[DATA EXTRACTS]
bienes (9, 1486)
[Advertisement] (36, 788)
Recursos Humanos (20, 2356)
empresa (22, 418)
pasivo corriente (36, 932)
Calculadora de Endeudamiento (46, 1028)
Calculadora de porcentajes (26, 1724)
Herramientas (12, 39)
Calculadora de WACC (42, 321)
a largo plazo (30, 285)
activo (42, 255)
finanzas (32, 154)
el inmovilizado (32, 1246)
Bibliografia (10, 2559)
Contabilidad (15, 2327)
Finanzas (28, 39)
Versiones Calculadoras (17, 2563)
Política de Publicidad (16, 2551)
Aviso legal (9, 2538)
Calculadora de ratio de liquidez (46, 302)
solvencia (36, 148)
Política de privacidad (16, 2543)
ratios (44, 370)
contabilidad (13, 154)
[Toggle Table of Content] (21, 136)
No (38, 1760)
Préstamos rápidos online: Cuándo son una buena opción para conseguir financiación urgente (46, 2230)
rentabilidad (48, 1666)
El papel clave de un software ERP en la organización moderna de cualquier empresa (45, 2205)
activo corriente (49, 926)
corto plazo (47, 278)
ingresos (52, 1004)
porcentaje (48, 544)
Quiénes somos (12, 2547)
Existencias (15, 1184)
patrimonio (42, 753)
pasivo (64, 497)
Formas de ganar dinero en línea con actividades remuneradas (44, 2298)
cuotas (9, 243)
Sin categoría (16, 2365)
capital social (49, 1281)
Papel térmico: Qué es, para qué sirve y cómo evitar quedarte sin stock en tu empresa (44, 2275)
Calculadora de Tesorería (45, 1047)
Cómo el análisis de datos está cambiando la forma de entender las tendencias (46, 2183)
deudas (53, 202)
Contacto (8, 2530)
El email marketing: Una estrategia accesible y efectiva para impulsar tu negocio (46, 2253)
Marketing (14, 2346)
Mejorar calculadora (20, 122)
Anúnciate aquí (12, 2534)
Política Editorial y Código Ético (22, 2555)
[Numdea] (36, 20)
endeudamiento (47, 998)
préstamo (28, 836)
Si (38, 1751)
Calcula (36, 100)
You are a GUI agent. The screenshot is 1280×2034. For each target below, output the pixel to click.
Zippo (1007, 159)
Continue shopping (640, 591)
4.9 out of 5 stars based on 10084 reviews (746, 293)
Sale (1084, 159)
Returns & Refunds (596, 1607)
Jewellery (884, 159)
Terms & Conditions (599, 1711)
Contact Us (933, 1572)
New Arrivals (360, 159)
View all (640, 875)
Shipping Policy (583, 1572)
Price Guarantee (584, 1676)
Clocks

[YOUR INSTRUCTIONS] Look through the listing above, please, and state how many lines hold the word "empresa"; the number alone is the answer.

[RESPONSE BELOW] 3